Ferretti Group chiude il 2025 con ricavi netti dal nuovo pari a 1.231,7 milioni, in crescita del 5% e “con una performance superiore a quella del mercato di riferimento”, dice il Ceo Alberto Galassi. “Abbiamo centrato tutti gli obiettivi”. Raggiunta la guidance su ricavi ed Ebitda.

I conti

Il 2025 ha fatto registrare per il gruppo della nautica un utile netto in aumento del 2,2% a 90,1 milioni di euro e un Ebitda adjusted di 202,8 milioni di euro, in aumento del 6,7% rispetto al 2024, con un margine del 16,5%, +30 punti base rispetto al 2024. Lo comunica una nota. La raccolta ordini è stata pari a 1.136,6 milioni, sostanzialmente in linea con il 2024, il portafoglio ordini a 1.715,7, in crescita del 14,5% rispetto al 30 settembre 2025, e in crescita del 3,1% rispetto al 2024. La posizione finanziaria netta si è attestata a 111,0 milioni (cassa netta) al 31 dicembre 2025, in aumento di circa 45,8 milioni rispetto al 30 settembre 2025.

Il focus

Andando a guardare i ricavi, frenano solo gli yacht sotto i 30 metri (-11,4%), con il rallentamento di Europa (-8%) e Asia Pacifico (-48%).
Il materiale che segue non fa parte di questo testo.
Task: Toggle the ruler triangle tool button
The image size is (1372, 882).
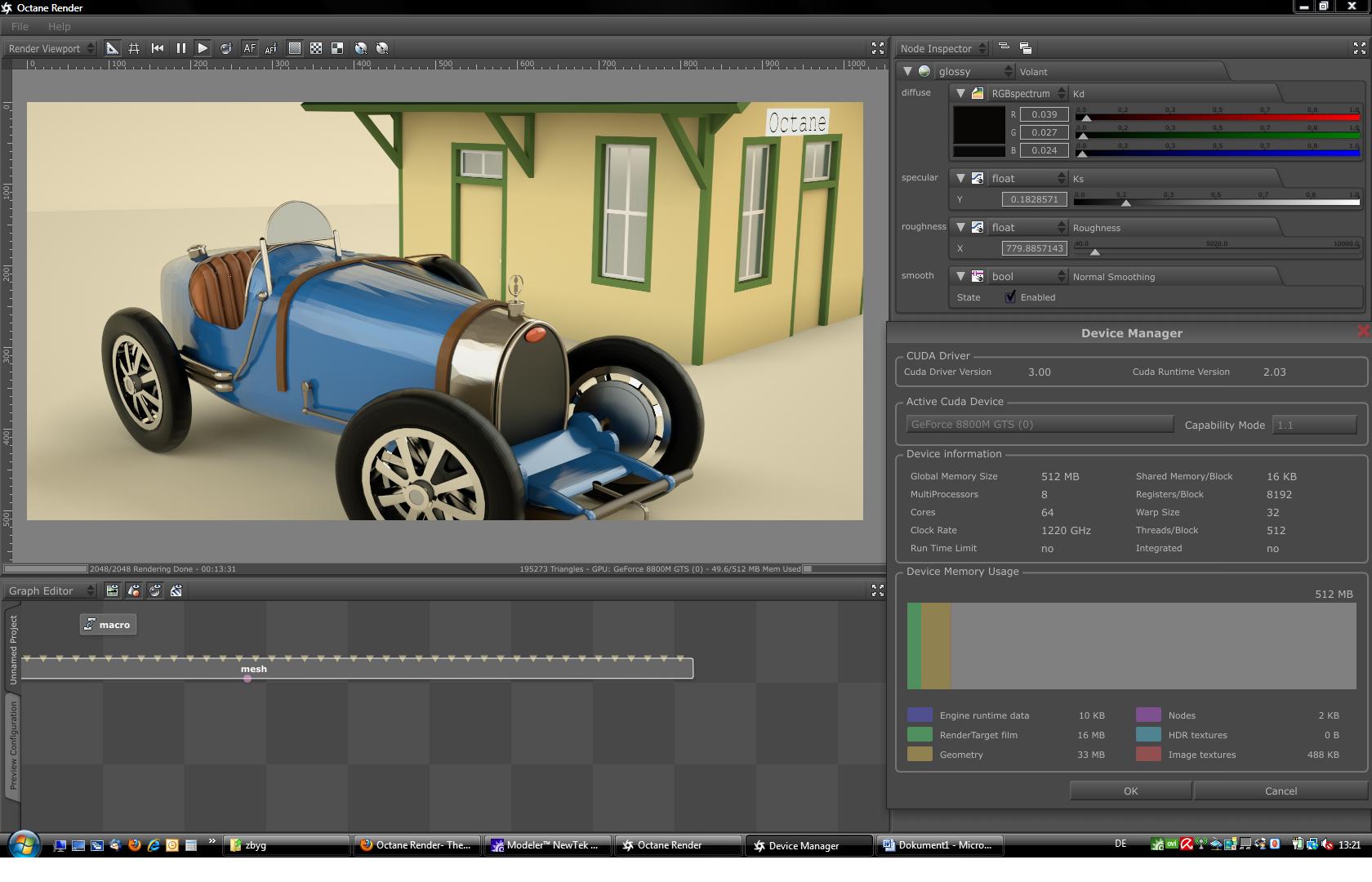Action: 112,48
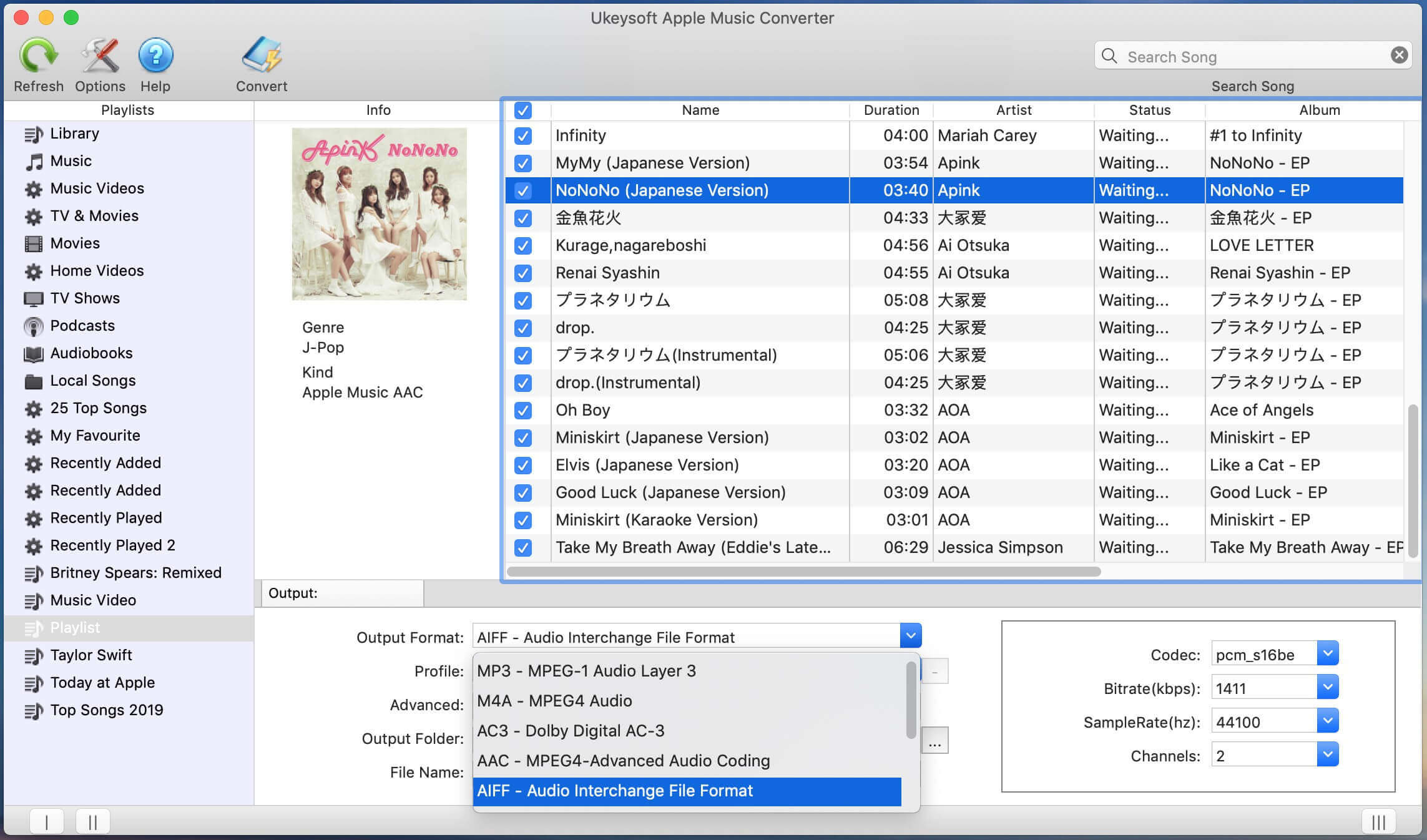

Il portafoglio ordini vede rallentare i superyacht, due ordinati nel 2025 contro i cinque (tre su misura) nel 2024. Frena il Medio Oriente. “Non lavoriamo per fare più barche, lavoriamo per fare barche migliori, con un contenuto tecnologico, progettuale e stilistico sempre più distintivo, capaci di intercettare anche la clientela più selettiva”, dice ancora Galassi.